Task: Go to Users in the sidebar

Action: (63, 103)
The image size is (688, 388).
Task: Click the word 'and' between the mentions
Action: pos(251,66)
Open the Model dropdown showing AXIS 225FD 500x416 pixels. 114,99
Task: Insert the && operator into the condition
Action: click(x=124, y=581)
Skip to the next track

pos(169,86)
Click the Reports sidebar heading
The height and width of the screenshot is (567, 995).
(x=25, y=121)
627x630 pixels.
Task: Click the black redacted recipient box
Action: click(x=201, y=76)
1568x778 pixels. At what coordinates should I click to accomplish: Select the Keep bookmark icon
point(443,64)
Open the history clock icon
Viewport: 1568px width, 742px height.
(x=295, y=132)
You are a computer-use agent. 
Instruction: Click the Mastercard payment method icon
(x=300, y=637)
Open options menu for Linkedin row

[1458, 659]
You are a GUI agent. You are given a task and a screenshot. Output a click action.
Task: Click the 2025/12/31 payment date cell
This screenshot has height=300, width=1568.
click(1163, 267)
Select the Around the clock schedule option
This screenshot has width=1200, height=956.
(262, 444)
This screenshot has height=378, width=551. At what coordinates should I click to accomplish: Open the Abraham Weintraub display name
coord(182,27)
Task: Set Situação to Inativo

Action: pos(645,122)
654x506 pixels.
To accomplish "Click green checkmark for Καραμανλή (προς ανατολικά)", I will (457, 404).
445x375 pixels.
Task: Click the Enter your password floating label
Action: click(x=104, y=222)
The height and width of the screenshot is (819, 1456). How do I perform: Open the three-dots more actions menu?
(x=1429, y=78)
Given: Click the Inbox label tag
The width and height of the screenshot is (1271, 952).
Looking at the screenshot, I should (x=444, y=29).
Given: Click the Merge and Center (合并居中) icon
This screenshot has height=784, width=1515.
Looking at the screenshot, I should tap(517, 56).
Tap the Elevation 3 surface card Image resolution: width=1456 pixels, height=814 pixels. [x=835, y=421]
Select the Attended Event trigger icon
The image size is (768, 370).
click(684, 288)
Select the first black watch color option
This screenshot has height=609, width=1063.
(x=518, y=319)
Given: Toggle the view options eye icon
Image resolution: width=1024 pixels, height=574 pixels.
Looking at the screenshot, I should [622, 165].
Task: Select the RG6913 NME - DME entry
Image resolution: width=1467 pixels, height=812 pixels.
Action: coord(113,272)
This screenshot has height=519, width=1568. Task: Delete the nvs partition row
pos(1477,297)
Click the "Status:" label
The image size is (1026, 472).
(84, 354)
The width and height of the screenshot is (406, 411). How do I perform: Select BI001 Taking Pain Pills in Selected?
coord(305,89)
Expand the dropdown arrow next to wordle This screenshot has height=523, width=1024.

**DIRECTIONS FOR THIS TASK**. Every line in the listing that holds "agent" belongs in the answer.

**EXERCISE RESPONSE**.
You are a computer-use agent. 
You are a GUI agent. You are given a task and a screenshot. Output a click action.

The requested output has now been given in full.